Copy out nothing but the lines from the one holding "Where should I" through the end of the entries below, exactly as written and without the pictures.

* Available records *
↓

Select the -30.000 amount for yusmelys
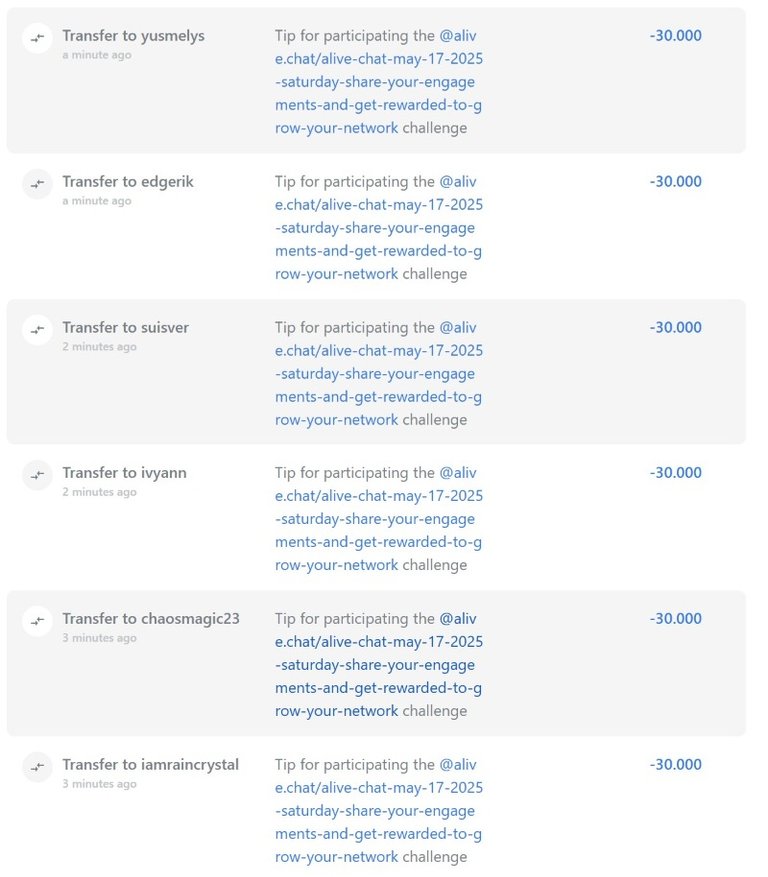This screenshot has width=768, height=877. coord(675,36)
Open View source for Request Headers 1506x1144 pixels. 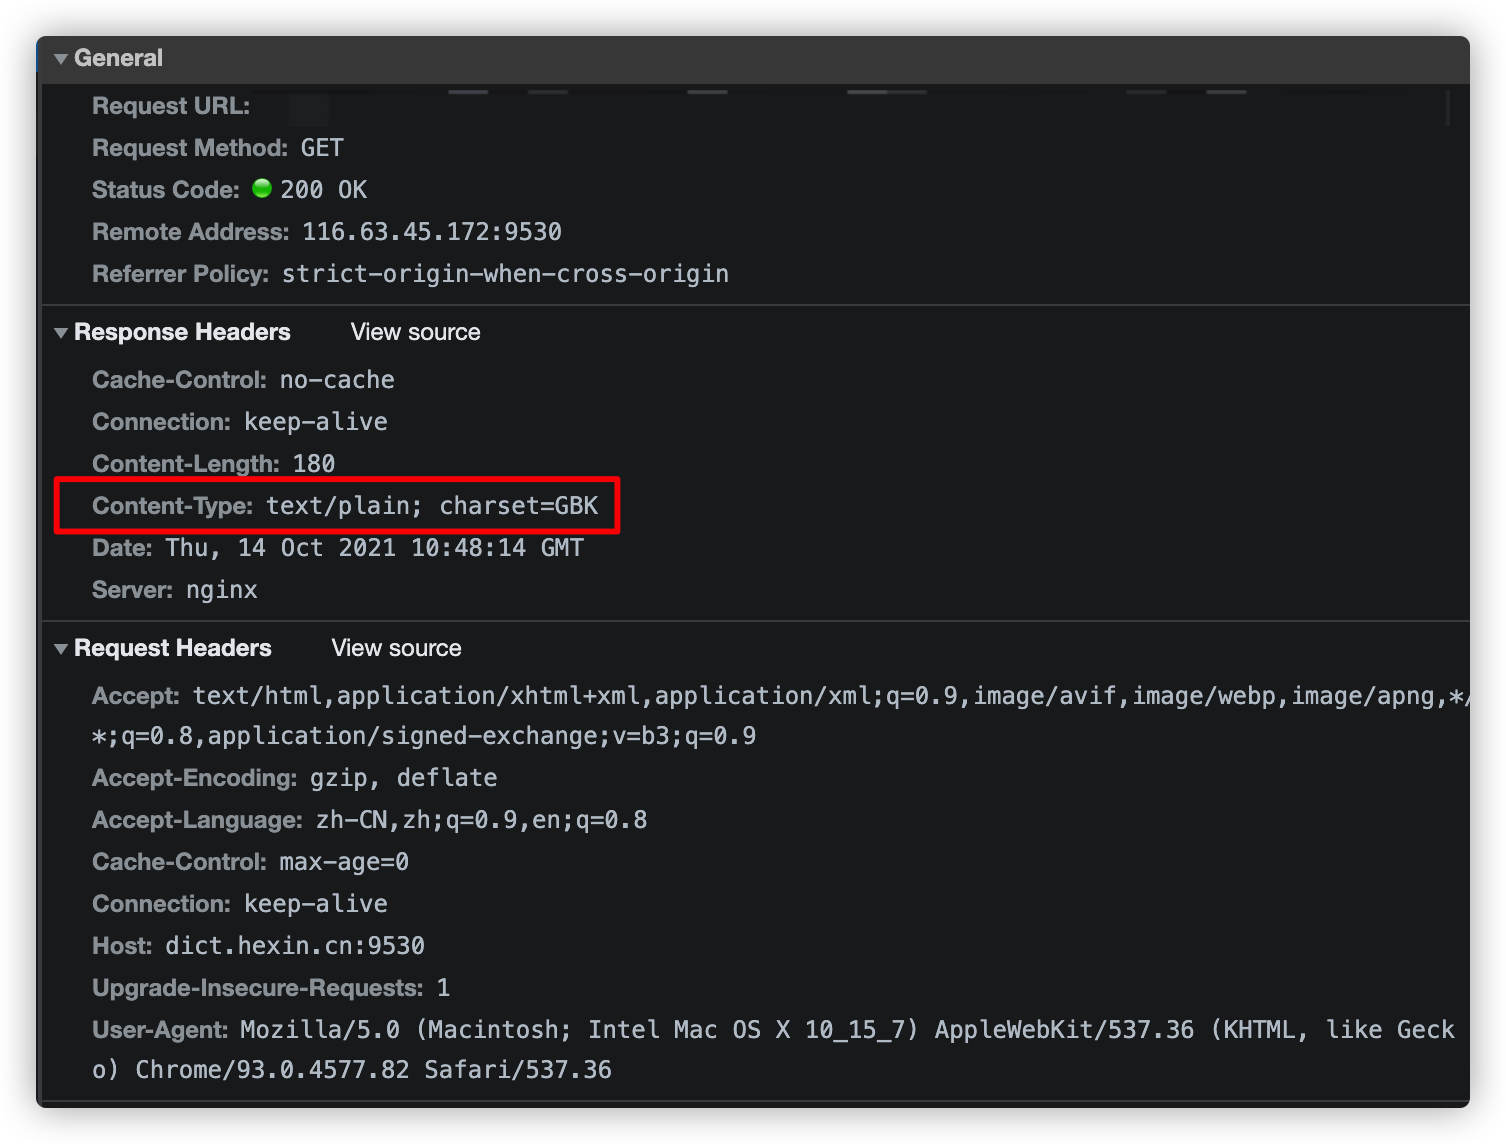pyautogui.click(x=395, y=648)
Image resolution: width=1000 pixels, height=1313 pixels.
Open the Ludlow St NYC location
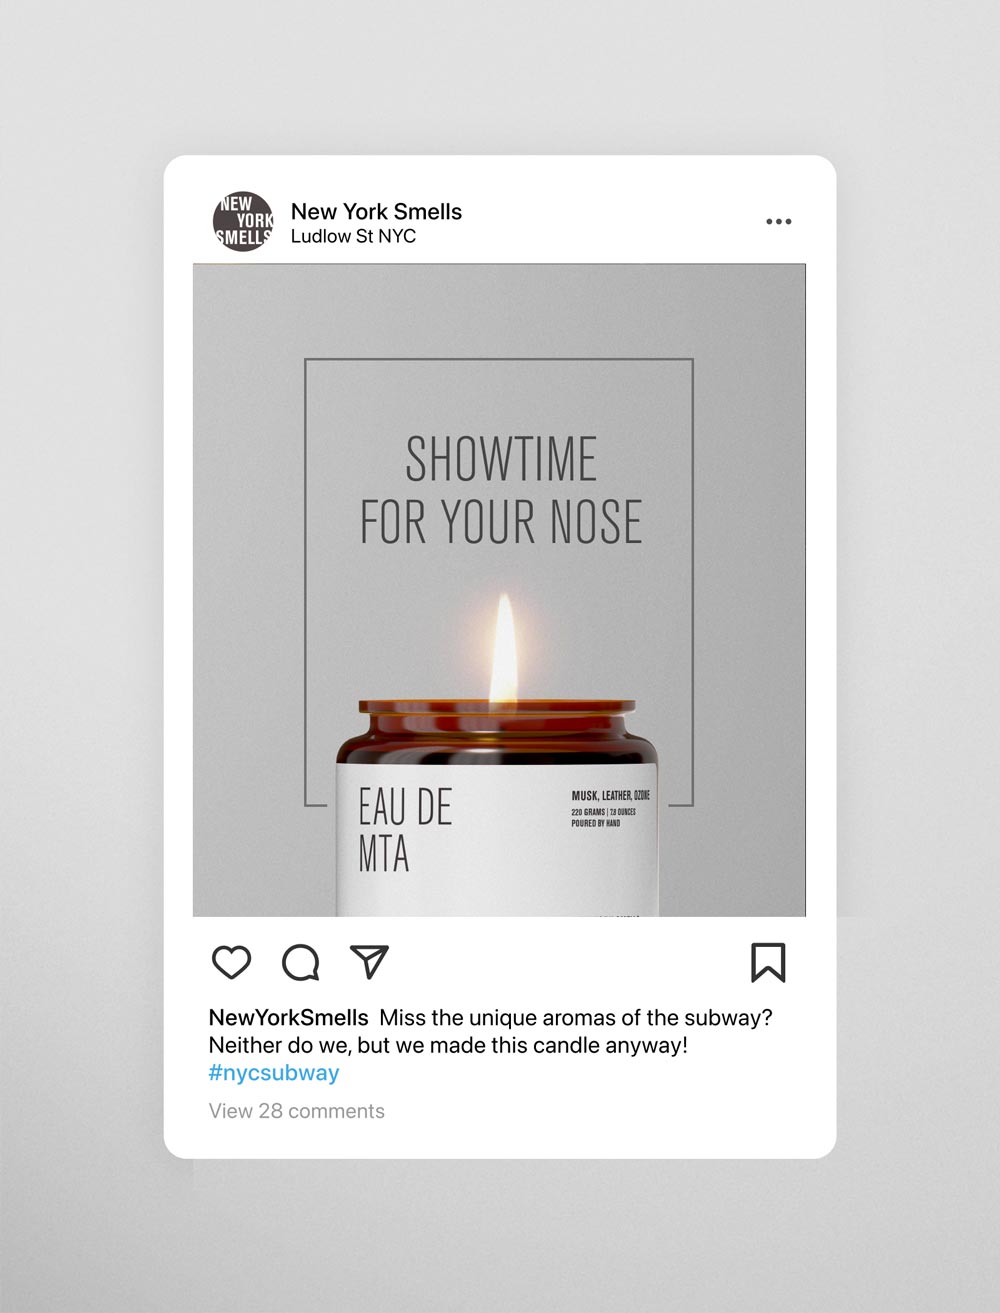pos(353,236)
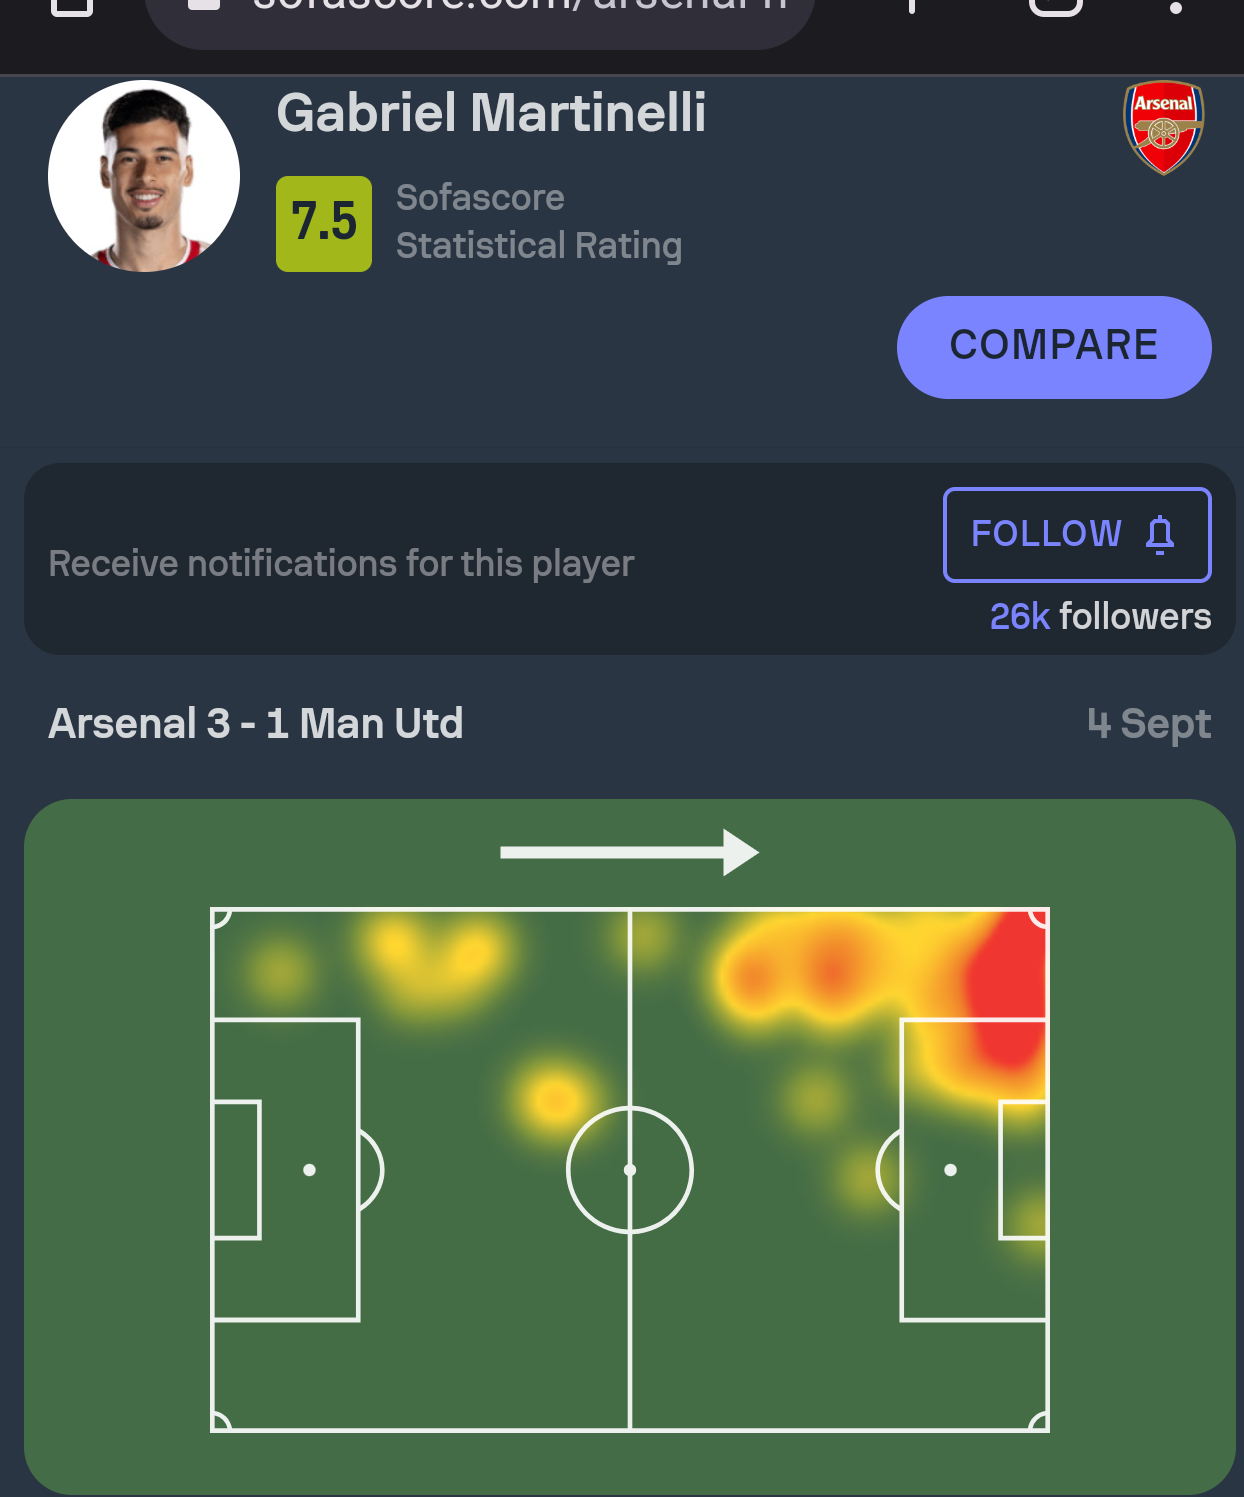Click the Gabriel Martinelli name heading

click(x=491, y=113)
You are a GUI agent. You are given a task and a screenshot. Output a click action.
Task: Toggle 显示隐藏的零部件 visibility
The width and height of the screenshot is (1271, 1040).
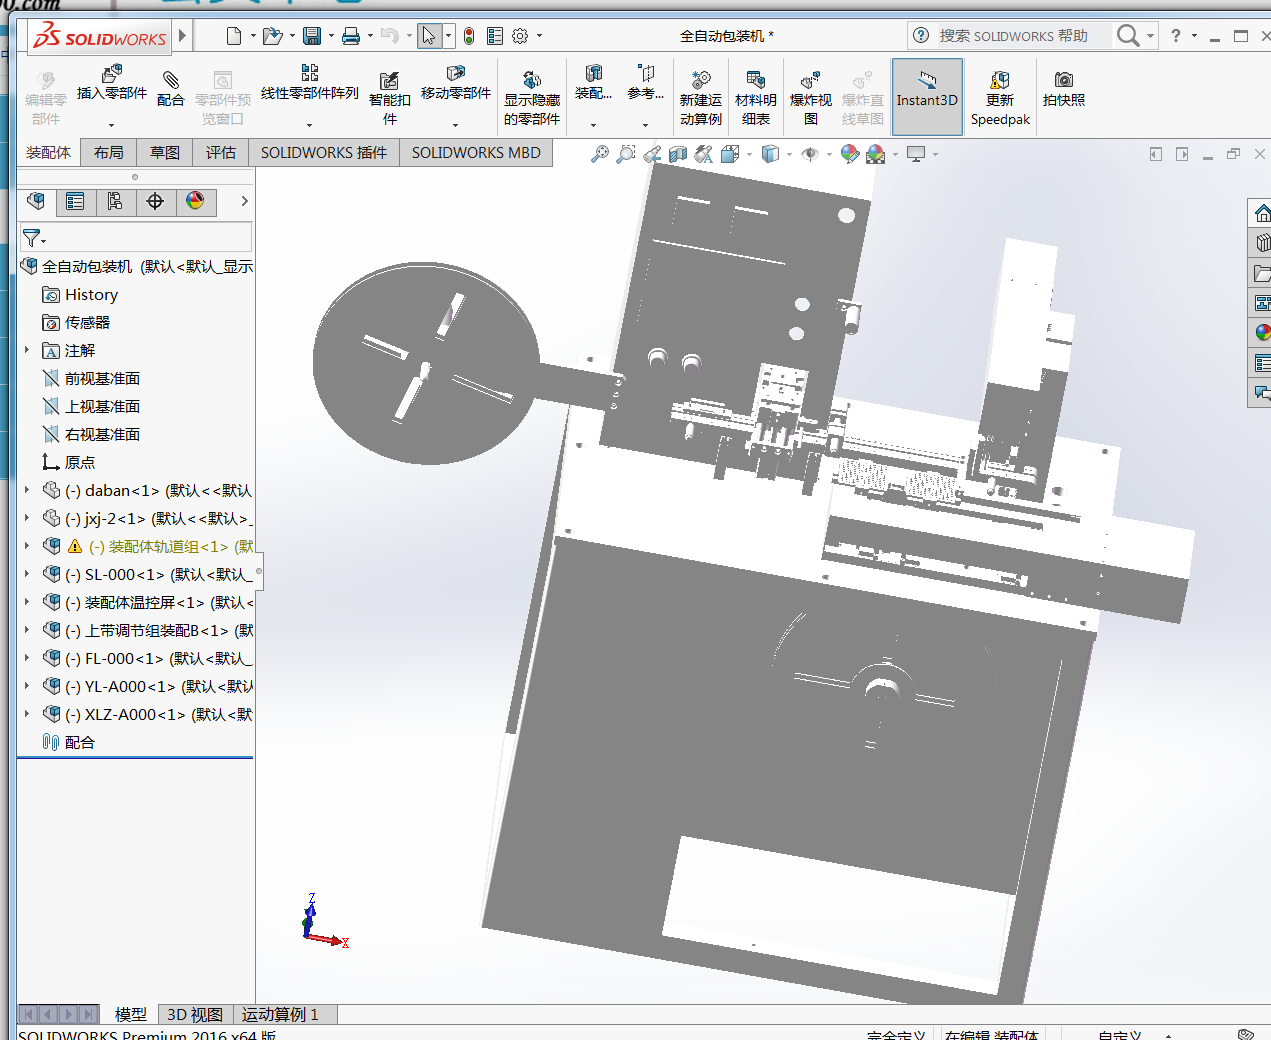point(531,90)
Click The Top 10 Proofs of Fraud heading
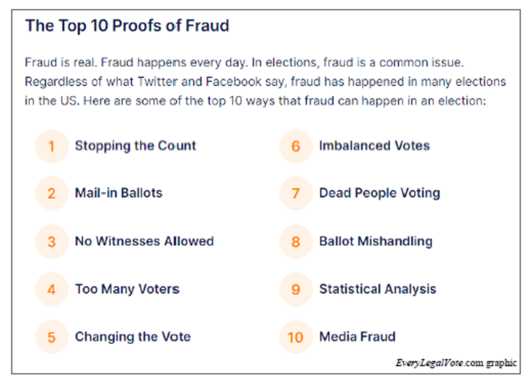Screen dimensions: 529x380 click(x=127, y=26)
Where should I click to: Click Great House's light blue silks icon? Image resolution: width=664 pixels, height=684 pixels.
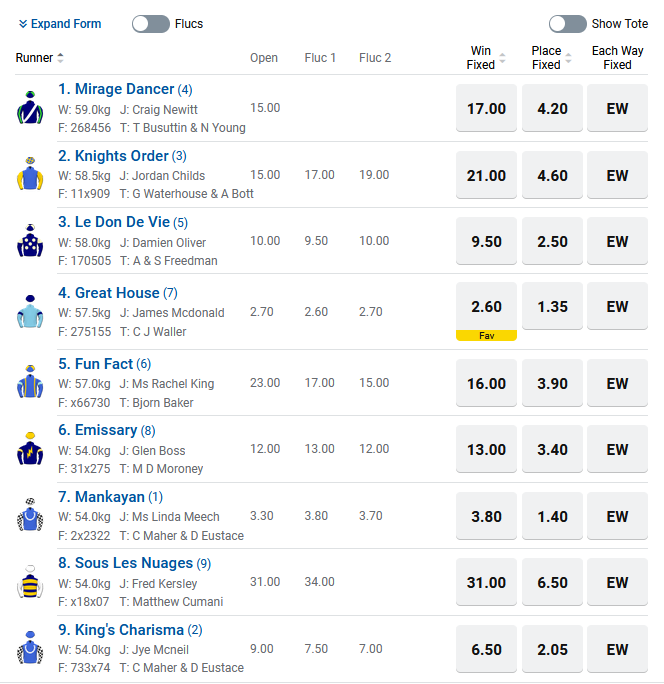(x=30, y=311)
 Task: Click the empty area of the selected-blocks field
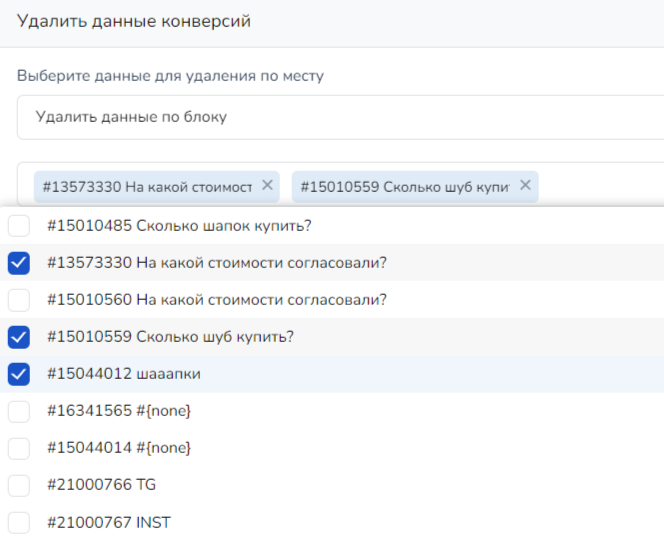(x=600, y=185)
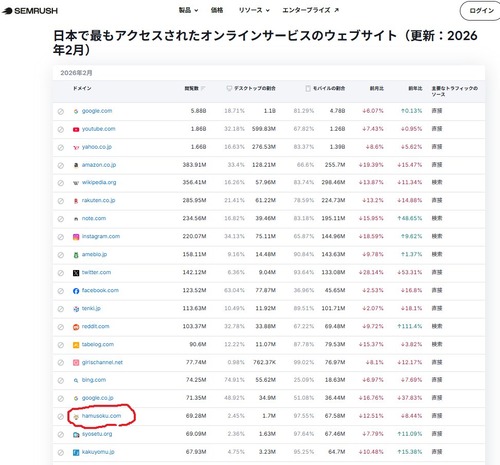Open the エンタープライズ menu link
This screenshot has height=465, width=500.
311,10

↑

* Finished task *
Where should I click to: Click Great House's light blue silks icon? Image resolution: width=664 pixels, height=684 pixels.
(x=30, y=311)
 Task: Click the empty area of the selected-blocks field
(x=600, y=185)
Open the エンタープライズ menu link
This screenshot has height=465, width=500.
311,10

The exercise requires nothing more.